## Work required
Locate every line in the records below that contains the word "Select" with the same capitalization, and copy each of those lines.

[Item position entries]
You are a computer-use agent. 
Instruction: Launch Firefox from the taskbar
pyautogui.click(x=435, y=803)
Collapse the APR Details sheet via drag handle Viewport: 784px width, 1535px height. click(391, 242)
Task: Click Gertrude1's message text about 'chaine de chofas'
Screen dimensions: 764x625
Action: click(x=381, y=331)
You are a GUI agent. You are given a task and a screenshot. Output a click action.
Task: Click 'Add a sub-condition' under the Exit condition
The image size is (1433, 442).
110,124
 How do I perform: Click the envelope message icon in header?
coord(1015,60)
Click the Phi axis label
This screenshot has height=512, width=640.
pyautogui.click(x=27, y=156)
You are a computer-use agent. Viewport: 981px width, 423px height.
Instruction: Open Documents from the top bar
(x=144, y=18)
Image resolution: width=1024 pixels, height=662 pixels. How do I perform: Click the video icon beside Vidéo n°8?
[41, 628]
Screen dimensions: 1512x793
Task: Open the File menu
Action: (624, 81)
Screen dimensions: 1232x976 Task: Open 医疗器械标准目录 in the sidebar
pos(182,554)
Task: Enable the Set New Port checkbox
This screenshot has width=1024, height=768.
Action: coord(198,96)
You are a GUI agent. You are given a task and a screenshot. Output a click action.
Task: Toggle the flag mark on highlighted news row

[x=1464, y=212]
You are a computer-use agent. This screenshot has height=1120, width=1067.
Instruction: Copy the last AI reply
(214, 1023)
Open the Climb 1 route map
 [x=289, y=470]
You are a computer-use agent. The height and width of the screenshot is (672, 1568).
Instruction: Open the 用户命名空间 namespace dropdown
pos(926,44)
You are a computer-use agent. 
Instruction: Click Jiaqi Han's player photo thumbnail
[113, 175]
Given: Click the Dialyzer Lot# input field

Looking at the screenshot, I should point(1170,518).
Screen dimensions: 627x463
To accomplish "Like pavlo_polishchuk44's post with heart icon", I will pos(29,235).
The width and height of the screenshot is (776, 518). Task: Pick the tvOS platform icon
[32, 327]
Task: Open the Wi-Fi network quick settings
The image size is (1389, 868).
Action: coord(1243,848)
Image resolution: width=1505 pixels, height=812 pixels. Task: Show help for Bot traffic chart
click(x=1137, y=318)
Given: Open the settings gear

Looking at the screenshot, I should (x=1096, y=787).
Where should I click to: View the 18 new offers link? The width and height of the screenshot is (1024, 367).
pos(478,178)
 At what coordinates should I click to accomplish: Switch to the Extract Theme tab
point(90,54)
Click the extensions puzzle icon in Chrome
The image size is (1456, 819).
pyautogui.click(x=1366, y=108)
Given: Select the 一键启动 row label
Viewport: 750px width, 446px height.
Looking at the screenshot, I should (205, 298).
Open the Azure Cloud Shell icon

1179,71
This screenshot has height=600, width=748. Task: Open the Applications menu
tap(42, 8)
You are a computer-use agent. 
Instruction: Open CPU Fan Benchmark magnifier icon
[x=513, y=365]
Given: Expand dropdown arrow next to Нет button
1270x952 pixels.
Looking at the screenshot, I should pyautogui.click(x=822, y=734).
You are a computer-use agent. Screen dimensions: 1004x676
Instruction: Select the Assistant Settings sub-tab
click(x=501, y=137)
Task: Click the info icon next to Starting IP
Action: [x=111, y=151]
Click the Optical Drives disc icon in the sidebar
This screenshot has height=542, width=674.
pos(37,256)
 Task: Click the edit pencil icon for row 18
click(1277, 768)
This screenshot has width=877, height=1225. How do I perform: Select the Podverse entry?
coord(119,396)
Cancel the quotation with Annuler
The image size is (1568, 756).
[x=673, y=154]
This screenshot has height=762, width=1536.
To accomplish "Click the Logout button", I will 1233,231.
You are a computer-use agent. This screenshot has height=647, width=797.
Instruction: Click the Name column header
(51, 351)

## Task result
Given: Select the 一键启动 row label
Instruction: Select the Assistant Settings sub-tab
This screenshot has width=877, height=1225. How do I perform: Select the Podverse entry?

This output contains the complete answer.